L’Institut Giacometti à Paris présente une exposition consacrée à l’artiste Huma Bhabha, née à Karachi au Pakistan au début des années 1960 avant de s’installer aux Etats-Unis, dont les œuvres sont confrontées au célèbre sculpteur suisse. L’artiste pakistano-américaine a conçu spécialement la plupart de ses pièces qui tout à la fois se fondent et dénotent au milieu des œuvres de Giacometti, avec des effets de trouble et de ressemblance.

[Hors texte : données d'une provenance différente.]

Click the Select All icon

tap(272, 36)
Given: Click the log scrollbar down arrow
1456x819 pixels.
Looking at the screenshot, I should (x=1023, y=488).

Entre hommage et humour, l’exposition s’intitule « Dénoue, boucle à boucle, les cheveux d’une idole avant que tes articulations se détachent… » Un titre emprunté à un vers du poète persan Omar Khayyam, qui entend saisir autant la précision du travail des artistes que le refus qu’ils partagent d’une figuration littérale qui les pousse à représenter des corps étirés, démembrés parcellisés.
Pour les deux artistes, les corps et le visage humains sont les sujets essentiels, et le travail d’Huma Bhabha, qui pratique autant la sculpture, la peinture, la photographie que le collage voisine donc avec des Giacometti : sculptures, dessins et photographies…
L’exposition met ainsi en parallèle la célèbre sculpture de Giacometti, L’homme qui marche, datant de 1960, avec une pièce de Bhabba intitulée Magic Carpet, faite d’un simple tapis sur lequel est posé une paire de jambes en mousse rose, chaussées de véritables bottes de caoutchouc.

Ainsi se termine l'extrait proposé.